**TASK GOAL**
Swap "left sidebar" for "navigation pane" in the records, from the line that has "Click the Market" through the end, and give those lines back with nothing else changed.

Rows of pointing data:
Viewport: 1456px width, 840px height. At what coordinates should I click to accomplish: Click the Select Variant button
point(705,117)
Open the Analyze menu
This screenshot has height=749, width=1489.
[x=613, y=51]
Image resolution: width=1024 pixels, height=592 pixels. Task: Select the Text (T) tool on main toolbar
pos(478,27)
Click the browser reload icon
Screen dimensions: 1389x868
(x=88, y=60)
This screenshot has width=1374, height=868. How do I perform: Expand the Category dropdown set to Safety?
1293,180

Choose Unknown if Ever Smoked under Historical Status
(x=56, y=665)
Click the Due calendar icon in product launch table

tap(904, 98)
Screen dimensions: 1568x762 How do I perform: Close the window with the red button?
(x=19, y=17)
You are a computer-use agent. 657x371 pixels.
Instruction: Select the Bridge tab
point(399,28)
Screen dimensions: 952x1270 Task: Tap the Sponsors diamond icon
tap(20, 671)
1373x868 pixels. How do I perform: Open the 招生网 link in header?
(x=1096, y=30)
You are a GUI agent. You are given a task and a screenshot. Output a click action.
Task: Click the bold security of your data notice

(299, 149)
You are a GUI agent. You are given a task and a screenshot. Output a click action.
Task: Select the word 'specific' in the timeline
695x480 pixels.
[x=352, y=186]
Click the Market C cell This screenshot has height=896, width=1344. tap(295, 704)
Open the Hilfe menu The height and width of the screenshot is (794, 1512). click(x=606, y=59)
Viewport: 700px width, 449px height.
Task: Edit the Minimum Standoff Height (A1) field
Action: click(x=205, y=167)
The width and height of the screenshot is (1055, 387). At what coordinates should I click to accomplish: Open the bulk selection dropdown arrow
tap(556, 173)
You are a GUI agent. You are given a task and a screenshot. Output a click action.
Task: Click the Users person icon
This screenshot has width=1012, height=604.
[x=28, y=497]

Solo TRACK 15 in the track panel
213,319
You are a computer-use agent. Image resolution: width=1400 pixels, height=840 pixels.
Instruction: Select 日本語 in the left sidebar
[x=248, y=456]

**THE SOLUTION**
Click the Market C cell This screenshot has height=896, width=1344. tap(295, 704)
Open the Hilfe menu The height and width of the screenshot is (794, 1512). click(x=606, y=59)
Viewport: 700px width, 449px height.
Task: Edit the Minimum Standoff Height (A1) field
Action: click(x=205, y=167)
The width and height of the screenshot is (1055, 387). At what coordinates should I click to accomplish: Open the bulk selection dropdown arrow
tap(556, 173)
You are a GUI agent. You are given a task and a screenshot. Output a click action.
Task: Click the Users person icon
This screenshot has width=1012, height=604.
[x=28, y=497]

Solo TRACK 15 in the track panel
213,319
You are a computer-use agent. Image resolution: width=1400 pixels, height=840 pixels.
Instruction: Select 日本語 in the navigation pane
[x=248, y=456]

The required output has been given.